EXERCISE:
From the listing below, count the lines where the string "description" occurs. Give the number, with no other words.

Segment Start: THE DATA

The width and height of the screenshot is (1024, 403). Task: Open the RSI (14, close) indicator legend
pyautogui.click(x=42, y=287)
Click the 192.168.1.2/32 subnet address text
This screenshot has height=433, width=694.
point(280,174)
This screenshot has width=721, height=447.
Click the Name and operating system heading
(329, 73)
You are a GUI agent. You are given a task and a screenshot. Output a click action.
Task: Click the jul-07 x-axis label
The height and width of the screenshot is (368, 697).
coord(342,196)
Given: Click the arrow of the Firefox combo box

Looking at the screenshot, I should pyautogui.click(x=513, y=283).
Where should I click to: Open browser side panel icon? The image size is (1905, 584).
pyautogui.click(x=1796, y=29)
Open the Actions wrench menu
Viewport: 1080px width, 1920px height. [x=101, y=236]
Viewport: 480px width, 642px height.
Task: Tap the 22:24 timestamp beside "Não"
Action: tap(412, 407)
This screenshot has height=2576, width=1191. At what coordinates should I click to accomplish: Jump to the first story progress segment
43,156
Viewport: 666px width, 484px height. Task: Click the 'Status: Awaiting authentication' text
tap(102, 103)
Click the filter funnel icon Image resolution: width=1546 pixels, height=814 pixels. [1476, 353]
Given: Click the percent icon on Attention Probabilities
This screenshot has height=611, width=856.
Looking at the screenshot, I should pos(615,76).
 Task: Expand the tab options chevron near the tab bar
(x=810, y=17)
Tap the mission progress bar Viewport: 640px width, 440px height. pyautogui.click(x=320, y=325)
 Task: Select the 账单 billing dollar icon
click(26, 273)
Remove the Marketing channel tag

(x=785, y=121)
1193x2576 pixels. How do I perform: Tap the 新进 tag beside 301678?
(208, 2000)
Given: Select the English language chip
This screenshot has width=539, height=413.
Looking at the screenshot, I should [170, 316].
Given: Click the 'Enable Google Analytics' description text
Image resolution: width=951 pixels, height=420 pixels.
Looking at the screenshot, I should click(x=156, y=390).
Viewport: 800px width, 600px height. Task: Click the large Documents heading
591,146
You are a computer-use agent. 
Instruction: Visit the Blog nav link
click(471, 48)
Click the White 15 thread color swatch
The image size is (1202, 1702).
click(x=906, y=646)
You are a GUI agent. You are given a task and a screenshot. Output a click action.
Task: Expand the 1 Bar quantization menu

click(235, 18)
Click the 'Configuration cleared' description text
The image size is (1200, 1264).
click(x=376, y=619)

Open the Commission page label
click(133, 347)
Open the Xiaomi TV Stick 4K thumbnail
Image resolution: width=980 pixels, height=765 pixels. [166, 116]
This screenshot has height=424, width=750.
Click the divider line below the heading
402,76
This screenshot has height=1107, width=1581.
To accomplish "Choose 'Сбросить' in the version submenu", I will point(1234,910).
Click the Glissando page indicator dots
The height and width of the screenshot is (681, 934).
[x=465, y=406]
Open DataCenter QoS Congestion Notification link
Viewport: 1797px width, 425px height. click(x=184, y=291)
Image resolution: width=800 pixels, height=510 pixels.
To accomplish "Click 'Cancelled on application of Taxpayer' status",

Segment End: THE DATA

ANSWER FOR THE TASK:
2